Beth Peterson’s children, Brock, 8; Colby and Carver, both 10; and Brookelynne, 12, found that out Wednesday.

Her husband, Nate Peterson, supplied the inspiration.

“He said have them grab bags then have them clean out ditches,” Beth Peterson said.

-Submitted photo
Brock Peterson, 8, of rural Harcourt works on picking up ditch litter Wednesday near his home. He and his siblings made a day of it and collected over 20 bags of garbage.

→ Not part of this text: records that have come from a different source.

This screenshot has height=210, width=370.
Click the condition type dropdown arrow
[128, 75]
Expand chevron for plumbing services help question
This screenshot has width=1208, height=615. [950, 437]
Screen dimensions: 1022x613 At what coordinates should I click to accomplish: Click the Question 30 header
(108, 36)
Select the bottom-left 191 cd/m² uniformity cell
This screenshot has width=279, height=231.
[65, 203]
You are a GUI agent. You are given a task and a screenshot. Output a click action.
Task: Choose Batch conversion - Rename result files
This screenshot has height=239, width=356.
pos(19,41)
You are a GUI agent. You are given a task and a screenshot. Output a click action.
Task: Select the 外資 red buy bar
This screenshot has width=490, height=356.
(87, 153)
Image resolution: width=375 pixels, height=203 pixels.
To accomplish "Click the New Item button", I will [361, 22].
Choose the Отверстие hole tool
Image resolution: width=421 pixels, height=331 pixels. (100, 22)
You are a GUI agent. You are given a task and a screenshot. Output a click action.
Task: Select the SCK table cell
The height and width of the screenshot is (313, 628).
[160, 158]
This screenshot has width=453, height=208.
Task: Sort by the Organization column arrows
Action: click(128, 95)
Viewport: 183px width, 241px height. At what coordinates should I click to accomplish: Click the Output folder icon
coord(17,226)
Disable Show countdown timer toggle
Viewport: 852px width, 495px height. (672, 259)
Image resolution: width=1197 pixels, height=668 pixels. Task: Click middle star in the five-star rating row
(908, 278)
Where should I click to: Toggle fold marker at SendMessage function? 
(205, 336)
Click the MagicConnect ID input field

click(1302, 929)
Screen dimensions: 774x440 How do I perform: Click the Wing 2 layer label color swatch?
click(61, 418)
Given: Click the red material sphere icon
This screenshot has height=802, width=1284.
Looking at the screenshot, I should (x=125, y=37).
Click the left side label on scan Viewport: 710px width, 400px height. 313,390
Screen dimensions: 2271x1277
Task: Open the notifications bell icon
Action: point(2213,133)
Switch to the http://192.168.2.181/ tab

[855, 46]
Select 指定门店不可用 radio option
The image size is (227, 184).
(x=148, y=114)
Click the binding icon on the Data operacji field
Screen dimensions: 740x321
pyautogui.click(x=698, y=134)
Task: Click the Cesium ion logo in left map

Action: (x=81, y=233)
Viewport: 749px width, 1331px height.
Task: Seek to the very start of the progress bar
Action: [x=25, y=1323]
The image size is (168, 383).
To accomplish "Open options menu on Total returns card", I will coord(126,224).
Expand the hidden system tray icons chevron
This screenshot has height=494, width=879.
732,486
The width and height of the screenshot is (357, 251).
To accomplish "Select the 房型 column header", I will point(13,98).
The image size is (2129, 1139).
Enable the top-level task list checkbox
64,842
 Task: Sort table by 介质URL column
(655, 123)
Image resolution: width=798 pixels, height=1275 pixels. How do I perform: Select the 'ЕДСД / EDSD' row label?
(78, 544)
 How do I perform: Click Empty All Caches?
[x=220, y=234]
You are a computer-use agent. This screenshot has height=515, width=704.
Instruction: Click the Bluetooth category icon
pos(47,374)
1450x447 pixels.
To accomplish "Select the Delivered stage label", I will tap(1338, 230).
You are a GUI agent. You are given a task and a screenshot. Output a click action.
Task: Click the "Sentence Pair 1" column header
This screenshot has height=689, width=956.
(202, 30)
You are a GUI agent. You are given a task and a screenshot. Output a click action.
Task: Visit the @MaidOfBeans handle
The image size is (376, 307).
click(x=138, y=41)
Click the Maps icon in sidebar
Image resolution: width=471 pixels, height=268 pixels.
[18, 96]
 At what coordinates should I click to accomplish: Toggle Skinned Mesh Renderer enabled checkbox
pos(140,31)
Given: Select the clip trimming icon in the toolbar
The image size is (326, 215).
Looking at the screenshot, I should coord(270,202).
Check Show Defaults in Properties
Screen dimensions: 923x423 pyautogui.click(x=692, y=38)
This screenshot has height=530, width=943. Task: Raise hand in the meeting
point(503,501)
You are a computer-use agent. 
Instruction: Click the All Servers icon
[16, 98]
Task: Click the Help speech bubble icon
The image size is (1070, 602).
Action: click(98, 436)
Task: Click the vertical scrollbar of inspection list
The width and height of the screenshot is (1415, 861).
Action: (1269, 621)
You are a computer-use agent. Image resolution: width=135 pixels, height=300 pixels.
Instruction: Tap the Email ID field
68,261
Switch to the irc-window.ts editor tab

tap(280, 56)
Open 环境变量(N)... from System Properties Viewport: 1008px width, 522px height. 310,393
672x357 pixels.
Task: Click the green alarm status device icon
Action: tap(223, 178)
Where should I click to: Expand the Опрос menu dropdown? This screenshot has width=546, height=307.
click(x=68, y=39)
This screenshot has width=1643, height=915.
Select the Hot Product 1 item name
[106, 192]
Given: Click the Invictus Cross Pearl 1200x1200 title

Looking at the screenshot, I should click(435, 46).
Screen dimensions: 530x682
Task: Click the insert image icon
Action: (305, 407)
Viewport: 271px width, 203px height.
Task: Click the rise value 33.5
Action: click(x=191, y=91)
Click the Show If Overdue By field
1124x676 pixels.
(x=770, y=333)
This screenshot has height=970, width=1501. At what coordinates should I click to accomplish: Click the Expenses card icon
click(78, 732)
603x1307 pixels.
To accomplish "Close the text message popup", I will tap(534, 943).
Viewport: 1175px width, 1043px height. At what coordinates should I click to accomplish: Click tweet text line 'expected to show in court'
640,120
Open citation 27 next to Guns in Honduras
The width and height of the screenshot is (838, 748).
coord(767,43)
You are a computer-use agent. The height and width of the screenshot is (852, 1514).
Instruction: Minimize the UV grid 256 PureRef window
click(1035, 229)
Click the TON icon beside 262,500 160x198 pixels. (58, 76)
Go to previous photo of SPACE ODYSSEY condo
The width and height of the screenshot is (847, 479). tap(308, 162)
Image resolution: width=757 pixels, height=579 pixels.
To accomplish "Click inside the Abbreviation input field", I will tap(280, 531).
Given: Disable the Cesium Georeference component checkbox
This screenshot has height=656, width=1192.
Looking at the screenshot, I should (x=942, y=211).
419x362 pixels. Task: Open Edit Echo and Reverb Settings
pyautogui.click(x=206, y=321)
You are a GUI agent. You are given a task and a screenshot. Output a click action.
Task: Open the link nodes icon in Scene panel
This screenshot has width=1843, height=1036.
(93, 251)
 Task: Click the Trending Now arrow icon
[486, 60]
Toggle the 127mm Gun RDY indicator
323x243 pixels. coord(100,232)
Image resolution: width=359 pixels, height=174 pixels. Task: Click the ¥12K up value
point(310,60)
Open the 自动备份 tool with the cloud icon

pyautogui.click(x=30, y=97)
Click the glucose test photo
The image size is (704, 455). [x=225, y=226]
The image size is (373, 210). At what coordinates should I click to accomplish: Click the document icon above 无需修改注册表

Turns out, the children enjoyed it.

“They were begging me today to go again,” she said.

The litter patrol resulted in 22 bags of various sizes full of garbage. She said the family cleaned about two miles of ditches, including a stretch along Iowa Highway 175.

They didn’t find anything too unusual so the disappearance of Jimmy Hoffa remains a mystery.

“It was mostly pop cans, beer bottles and paint cans,” she said. “Nothing unusual.”

The only thing close to odd: a large dead bird.

“Well, Brock did find a pheasant, he wanted to keep it but I said to leave it,” she said.

She hopes picking up the tossed garbage of others will help provide a lesson for the future.

“Later in life,” she said. “I hope they decide not to throw stuff out the window.”

Peterson, a special education paraeducator at Fort Dodge Senior High, is home, too, during the school closure for the COVID-19 pandemic.

Both her and her children would like to return to school.

“I miss my kids,” she said. “Mine, they want to go back to school.”